§ DATASET EXTRACT
=== Section Start ===
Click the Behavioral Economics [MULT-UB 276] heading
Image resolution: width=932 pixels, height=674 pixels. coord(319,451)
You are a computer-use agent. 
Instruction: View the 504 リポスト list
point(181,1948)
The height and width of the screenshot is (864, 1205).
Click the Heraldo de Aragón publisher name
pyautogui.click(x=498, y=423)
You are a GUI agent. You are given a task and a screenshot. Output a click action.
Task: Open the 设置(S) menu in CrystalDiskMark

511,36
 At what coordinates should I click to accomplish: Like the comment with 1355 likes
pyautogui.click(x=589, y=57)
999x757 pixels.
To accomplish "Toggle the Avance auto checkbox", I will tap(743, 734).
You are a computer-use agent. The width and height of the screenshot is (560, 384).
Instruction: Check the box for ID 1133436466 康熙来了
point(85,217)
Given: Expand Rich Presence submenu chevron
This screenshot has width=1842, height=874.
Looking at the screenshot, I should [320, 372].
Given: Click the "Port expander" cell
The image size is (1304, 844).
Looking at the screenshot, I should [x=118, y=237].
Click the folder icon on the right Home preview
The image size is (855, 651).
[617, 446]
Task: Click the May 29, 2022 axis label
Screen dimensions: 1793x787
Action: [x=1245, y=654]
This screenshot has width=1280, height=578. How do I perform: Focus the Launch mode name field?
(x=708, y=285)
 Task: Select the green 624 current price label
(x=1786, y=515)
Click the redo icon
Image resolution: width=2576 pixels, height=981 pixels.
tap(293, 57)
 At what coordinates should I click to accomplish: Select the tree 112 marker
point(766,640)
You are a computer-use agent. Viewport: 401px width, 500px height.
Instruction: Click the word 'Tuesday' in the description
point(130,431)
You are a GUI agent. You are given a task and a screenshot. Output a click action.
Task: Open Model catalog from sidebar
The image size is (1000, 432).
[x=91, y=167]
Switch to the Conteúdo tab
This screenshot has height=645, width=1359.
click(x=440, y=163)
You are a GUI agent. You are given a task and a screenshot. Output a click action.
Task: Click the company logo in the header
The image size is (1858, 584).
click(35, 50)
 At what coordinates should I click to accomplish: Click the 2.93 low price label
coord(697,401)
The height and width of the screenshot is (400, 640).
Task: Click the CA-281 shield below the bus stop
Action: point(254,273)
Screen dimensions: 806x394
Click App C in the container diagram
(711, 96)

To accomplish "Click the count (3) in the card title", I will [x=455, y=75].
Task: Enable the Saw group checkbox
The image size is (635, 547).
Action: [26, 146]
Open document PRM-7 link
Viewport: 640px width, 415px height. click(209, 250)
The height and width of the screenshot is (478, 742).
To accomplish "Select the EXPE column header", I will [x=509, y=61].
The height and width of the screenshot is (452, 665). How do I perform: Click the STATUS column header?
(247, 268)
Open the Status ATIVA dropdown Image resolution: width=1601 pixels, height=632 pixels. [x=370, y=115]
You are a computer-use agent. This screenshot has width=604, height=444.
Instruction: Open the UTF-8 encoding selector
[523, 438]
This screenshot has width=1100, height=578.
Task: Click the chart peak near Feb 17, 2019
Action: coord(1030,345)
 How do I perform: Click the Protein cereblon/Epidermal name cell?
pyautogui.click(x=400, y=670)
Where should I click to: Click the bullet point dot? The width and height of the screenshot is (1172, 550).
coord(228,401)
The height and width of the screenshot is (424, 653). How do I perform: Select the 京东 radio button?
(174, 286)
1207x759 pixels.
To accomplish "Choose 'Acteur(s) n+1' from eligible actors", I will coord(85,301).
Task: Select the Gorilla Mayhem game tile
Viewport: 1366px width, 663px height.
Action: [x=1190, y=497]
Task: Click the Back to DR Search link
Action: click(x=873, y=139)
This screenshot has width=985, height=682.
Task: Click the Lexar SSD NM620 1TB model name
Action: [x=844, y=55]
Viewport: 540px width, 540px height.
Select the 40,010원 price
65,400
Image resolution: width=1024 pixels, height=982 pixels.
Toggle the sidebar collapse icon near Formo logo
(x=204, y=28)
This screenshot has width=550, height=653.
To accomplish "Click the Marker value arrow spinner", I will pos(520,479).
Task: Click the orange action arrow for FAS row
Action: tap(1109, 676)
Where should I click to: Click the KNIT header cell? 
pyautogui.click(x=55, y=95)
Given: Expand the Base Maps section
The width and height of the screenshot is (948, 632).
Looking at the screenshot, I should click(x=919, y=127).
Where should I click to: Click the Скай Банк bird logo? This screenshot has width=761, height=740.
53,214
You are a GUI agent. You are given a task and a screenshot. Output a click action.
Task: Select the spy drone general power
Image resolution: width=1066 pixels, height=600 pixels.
=== Section End ===
§ TASK DIRECTIONS
Transcribe the records in full, keeping every character as it is.

§ TASK RESULT
Click the Behavioral Economics [MULT-UB 276] heading
Image resolution: width=932 pixels, height=674 pixels. coord(319,451)
You are a computer-use agent. 
Instruction: View the 504 リポスト list
point(181,1948)
The height and width of the screenshot is (864, 1205).
Click the Heraldo de Aragón publisher name
pyautogui.click(x=498, y=423)
You are a GUI agent. You are given a task and a screenshot. Output a click action.
Task: Open the 设置(S) menu in CrystalDiskMark

511,36
 At what coordinates should I click to accomplish: Like the comment with 1355 likes
pyautogui.click(x=589, y=57)
999x757 pixels.
To accomplish "Toggle the Avance auto checkbox", I will tap(743, 734).
You are a computer-use agent. The width and height of the screenshot is (560, 384).
Instruction: Check the box for ID 1133436466 康熙来了
point(85,217)
Given: Expand Rich Presence submenu chevron
This screenshot has width=1842, height=874.
Looking at the screenshot, I should [320, 372].
Given: Click the "Port expander" cell
The image size is (1304, 844).
Looking at the screenshot, I should [x=118, y=237].
Click the folder icon on the right Home preview
The image size is (855, 651).
[617, 446]
Task: Click the May 29, 2022 axis label
Screen dimensions: 1793x787
Action: [x=1245, y=654]
This screenshot has width=1280, height=578. How do I perform: Focus the Launch mode name field?
(x=708, y=285)
 Task: Select the green 624 current price label
(x=1786, y=515)
Click the redo icon
Image resolution: width=2576 pixels, height=981 pixels.
tap(293, 57)
 At what coordinates should I click to accomplish: Select the tree 112 marker
point(766,640)
You are a computer-use agent. Viewport: 401px width, 500px height.
Instruction: Click the word 'Tuesday' in the description
point(130,431)
You are a GUI agent. You are given a task and a screenshot. Output a click action.
Task: Open Model catalog from sidebar
The image size is (1000, 432).
[x=91, y=167]
Switch to the Conteúdo tab
This screenshot has height=645, width=1359.
click(x=440, y=163)
You are a GUI agent. You are given a task and a screenshot. Output a click action.
Task: Click the company logo in the header
The image size is (1858, 584).
click(35, 50)
 At what coordinates should I click to accomplish: Click the 2.93 low price label
coord(697,401)
The height and width of the screenshot is (400, 640).
Task: Click the CA-281 shield below the bus stop
Action: point(254,273)
Screen dimensions: 806x394
Click App C in the container diagram
(711, 96)

To accomplish "Click the count (3) in the card title", I will [x=455, y=75].
Task: Enable the Saw group checkbox
The image size is (635, 547).
Action: [26, 146]
Open document PRM-7 link
Viewport: 640px width, 415px height. click(209, 250)
The height and width of the screenshot is (478, 742).
To accomplish "Select the EXPE column header", I will [x=509, y=61].
The height and width of the screenshot is (452, 665). How do I perform: Click the STATUS column header?
(247, 268)
Open the Status ATIVA dropdown Image resolution: width=1601 pixels, height=632 pixels. [x=370, y=115]
You are a computer-use agent. This screenshot has width=604, height=444.
Instruction: Open the UTF-8 encoding selector
[523, 438]
This screenshot has width=1100, height=578.
Task: Click the chart peak near Feb 17, 2019
Action: coord(1030,345)
 How do I perform: Click the Protein cereblon/Epidermal name cell?
pyautogui.click(x=400, y=670)
Where should I click to: Click the bullet point dot? The width and height of the screenshot is (1172, 550).
coord(228,401)
The height and width of the screenshot is (424, 653). How do I perform: Select the 京东 radio button?
(174, 286)
1207x759 pixels.
To accomplish "Choose 'Acteur(s) n+1' from eligible actors", I will coord(85,301).
Task: Select the Gorilla Mayhem game tile
Viewport: 1366px width, 663px height.
Action: [x=1190, y=497]
Task: Click the Back to DR Search link
Action: click(x=873, y=139)
This screenshot has width=985, height=682.
Task: Click the Lexar SSD NM620 1TB model name
Action: [x=844, y=55]
Viewport: 540px width, 540px height.
Select the 40,010원 price
65,400
Image resolution: width=1024 pixels, height=982 pixels.
Toggle the sidebar collapse icon near Formo logo
(x=204, y=28)
This screenshot has width=550, height=653.
To accomplish "Click the Marker value arrow spinner", I will pos(520,479).
Task: Click the orange action arrow for FAS row
Action: tap(1109, 676)
Where should I click to: Click the KNIT header cell? 
pyautogui.click(x=55, y=95)
Given: Expand the Base Maps section
The width and height of the screenshot is (948, 632).
Looking at the screenshot, I should click(x=919, y=127).
Where should I click to: Click the Скай Банк bird logo? This screenshot has width=761, height=740.
53,214
You are a GUI agent. You are given a task and a screenshot. Output a click action.
Task: Select the spy drone general power
Image resolution: width=1066 pixels, height=600 pixels.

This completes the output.